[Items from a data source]
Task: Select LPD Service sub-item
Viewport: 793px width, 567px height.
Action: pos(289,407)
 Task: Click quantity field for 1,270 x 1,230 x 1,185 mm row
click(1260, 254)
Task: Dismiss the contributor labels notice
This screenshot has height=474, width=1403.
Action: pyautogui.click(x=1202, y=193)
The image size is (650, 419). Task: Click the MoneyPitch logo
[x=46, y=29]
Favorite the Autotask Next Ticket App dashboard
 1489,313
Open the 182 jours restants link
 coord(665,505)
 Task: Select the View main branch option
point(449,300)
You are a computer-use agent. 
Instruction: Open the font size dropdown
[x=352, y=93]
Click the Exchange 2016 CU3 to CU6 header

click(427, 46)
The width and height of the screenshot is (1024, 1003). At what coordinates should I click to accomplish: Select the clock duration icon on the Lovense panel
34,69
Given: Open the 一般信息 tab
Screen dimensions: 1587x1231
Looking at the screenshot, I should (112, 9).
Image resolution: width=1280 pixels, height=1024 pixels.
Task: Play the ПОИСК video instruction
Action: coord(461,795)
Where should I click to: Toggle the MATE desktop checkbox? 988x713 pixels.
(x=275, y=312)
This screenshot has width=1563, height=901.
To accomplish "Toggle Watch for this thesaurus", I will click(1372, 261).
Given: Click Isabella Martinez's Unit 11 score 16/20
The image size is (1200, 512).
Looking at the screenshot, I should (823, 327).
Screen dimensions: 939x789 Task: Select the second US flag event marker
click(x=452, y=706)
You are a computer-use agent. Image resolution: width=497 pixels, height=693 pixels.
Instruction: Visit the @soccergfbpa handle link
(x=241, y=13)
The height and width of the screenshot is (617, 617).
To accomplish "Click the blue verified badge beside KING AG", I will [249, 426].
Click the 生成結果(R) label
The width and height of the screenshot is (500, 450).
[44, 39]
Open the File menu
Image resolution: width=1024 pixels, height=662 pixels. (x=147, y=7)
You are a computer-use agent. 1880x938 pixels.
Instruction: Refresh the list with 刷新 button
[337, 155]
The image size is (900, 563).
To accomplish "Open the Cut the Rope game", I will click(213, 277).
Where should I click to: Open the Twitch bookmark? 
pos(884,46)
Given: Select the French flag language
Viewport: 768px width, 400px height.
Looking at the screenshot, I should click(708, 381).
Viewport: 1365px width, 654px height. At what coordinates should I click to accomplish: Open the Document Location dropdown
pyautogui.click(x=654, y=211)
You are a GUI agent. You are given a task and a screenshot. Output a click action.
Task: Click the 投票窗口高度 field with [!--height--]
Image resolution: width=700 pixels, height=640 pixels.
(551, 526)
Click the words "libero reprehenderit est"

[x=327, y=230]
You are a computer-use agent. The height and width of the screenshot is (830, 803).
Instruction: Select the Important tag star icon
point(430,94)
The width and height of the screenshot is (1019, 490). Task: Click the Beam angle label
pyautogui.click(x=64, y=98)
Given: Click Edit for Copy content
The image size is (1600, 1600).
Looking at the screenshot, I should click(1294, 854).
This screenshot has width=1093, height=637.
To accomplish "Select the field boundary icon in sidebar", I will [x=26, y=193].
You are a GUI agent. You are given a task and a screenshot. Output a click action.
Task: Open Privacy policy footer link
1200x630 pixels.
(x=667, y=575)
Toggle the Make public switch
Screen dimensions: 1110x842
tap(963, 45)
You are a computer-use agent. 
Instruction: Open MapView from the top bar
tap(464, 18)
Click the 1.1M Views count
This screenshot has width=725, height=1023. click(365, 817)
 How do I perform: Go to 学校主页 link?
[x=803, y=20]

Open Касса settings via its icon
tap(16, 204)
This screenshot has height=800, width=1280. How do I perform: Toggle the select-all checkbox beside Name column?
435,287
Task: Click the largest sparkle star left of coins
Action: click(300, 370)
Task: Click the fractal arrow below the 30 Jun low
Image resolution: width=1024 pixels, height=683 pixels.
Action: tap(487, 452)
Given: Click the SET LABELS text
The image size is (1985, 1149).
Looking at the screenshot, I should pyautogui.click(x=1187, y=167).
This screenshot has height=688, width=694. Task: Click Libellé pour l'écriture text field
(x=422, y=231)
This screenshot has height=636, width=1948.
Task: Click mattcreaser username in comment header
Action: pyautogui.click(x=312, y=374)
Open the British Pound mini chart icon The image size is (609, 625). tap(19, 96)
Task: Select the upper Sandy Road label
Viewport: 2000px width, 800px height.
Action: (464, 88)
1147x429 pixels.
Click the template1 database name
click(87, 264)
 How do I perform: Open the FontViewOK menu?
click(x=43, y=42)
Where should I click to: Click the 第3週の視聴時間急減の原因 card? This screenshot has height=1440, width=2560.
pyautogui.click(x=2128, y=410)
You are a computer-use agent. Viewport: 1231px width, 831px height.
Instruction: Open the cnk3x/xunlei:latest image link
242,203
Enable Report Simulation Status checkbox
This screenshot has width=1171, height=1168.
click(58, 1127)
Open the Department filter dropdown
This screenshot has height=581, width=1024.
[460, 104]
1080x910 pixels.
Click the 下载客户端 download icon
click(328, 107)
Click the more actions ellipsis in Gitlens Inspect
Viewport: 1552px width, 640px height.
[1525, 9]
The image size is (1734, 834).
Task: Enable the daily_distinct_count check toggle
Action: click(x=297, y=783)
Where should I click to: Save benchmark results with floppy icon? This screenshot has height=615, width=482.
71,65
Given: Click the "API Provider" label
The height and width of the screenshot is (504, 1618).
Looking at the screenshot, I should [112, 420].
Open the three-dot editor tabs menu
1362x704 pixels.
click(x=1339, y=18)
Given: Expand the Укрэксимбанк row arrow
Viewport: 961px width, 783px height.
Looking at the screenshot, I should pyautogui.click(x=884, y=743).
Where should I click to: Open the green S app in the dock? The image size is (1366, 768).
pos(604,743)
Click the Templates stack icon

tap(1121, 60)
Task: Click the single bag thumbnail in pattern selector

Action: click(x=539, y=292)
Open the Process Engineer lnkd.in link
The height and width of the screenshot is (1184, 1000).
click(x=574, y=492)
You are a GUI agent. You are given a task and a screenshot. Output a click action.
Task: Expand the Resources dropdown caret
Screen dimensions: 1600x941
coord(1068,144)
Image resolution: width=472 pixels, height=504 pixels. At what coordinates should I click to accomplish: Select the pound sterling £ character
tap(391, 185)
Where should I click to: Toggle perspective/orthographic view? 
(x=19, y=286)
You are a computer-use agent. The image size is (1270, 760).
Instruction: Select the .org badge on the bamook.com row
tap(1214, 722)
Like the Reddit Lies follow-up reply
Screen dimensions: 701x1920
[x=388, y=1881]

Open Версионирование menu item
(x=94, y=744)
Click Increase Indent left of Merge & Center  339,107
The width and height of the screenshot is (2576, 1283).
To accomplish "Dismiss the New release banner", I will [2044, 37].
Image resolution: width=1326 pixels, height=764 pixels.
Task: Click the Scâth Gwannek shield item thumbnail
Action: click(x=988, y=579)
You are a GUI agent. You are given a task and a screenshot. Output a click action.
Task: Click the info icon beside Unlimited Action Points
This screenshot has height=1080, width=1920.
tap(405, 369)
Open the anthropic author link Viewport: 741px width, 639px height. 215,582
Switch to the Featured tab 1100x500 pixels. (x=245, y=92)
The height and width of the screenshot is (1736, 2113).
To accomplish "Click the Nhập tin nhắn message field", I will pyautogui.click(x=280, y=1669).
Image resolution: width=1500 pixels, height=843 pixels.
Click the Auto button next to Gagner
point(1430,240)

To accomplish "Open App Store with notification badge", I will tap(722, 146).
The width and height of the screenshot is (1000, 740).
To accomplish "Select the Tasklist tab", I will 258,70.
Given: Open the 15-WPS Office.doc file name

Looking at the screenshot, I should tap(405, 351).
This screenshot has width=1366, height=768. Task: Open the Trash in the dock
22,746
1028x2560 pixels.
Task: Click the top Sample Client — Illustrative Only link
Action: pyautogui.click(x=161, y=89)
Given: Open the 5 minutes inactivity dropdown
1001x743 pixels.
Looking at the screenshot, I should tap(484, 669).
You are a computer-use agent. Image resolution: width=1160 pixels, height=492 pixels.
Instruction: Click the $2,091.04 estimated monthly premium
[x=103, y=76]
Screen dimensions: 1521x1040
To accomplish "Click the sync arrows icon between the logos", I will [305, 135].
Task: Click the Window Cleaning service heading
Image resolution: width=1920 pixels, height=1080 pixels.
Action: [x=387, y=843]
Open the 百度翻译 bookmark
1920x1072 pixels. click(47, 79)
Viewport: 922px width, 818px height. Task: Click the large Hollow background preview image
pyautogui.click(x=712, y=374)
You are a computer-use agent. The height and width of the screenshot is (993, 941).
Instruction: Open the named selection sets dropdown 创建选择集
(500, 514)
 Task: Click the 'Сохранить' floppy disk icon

## Problem
Lines holding "Expand": copy each one from the records above.

## Expected answer
Given: Expand the Укрэксимбанк row arrow
Task: Expand the Resources dropdown caret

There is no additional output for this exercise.